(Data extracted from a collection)
<<<<

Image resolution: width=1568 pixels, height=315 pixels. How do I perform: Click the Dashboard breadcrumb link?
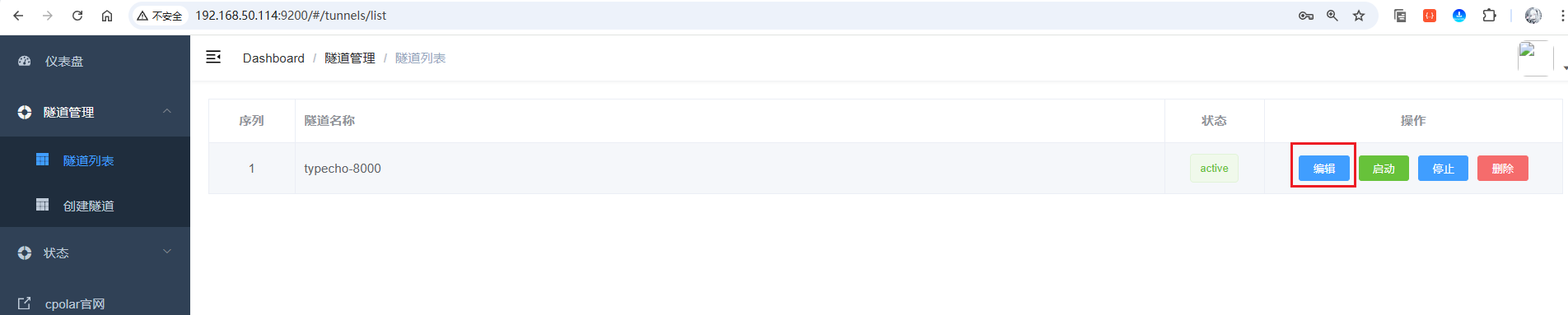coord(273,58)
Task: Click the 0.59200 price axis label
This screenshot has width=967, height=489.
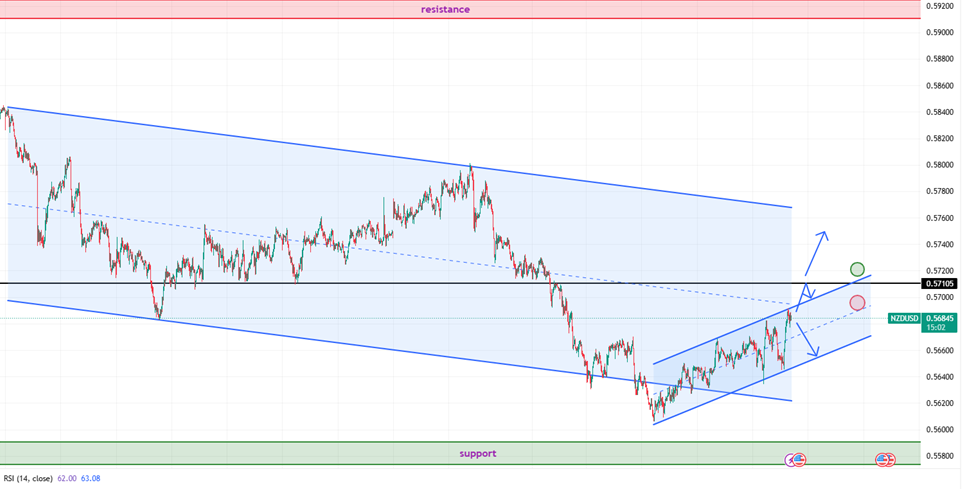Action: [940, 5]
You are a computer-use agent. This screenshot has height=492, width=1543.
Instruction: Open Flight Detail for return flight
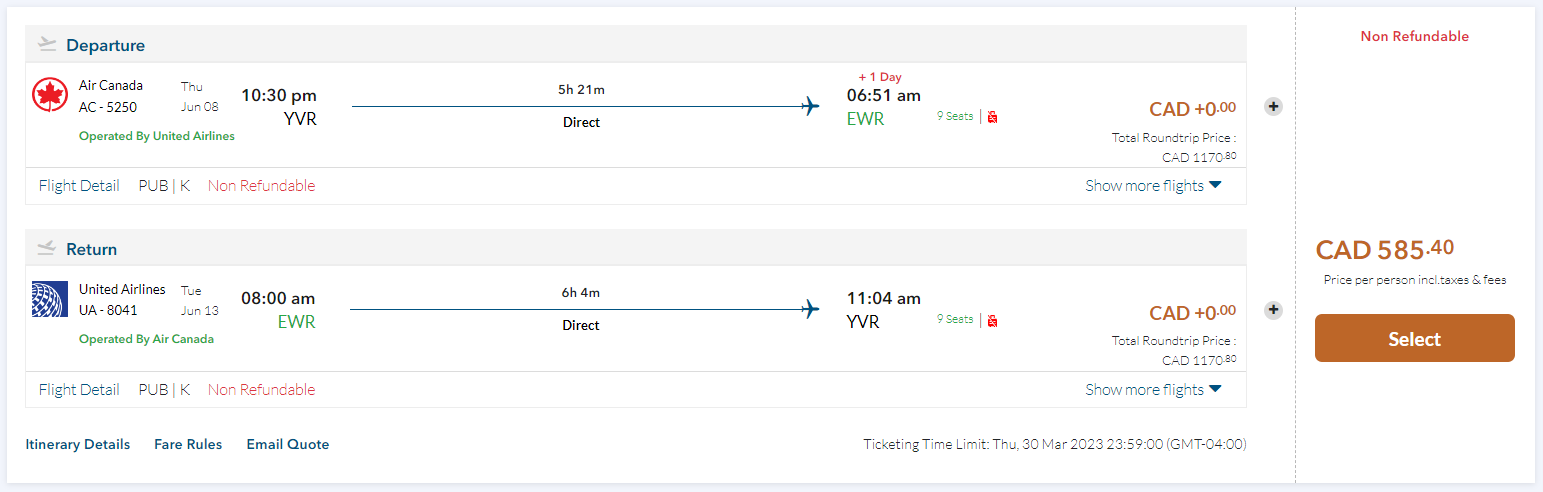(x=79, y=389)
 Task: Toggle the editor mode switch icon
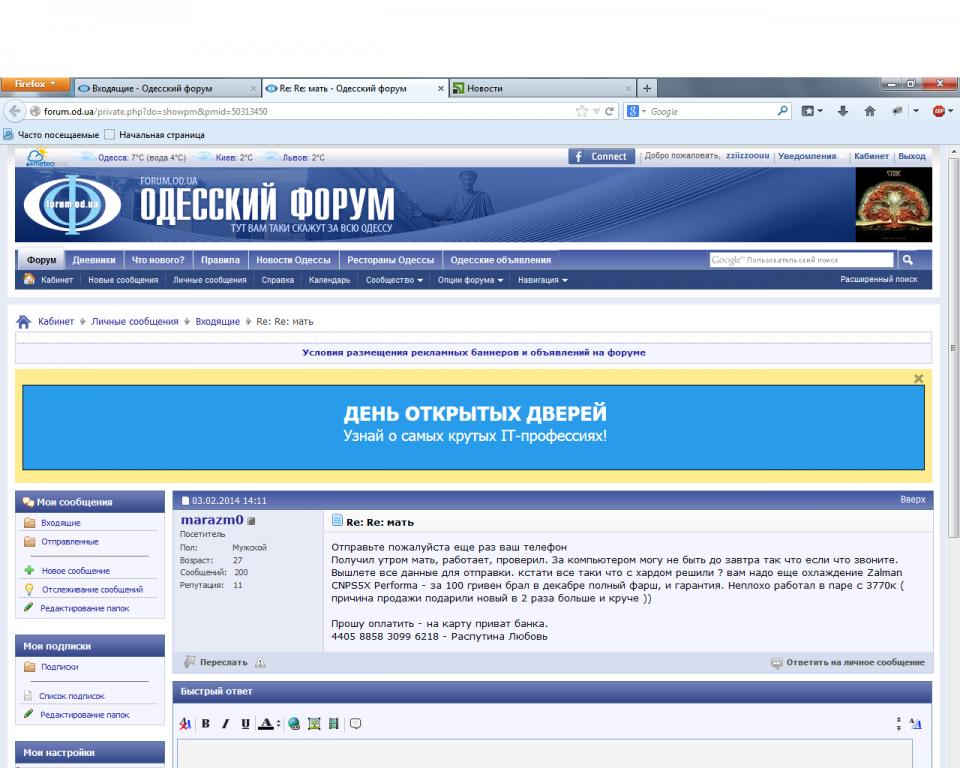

>>>>

■ **Task to carry out**: From the first line to the last, retype the entries above exactly, minus the pictures.

■ **Task result**:
Image resolution: width=1568 pixels, height=315 pixels. How do I perform: Click the Dashboard breadcrumb link?
coord(273,58)
Task: Click the 0.59200 price axis label
This screenshot has width=967, height=489.
Action: [940, 5]
You are a computer-use agent. This screenshot has height=492, width=1543.
Instruction: Open Flight Detail for return flight
(x=79, y=389)
 Task: Toggle the editor mode switch icon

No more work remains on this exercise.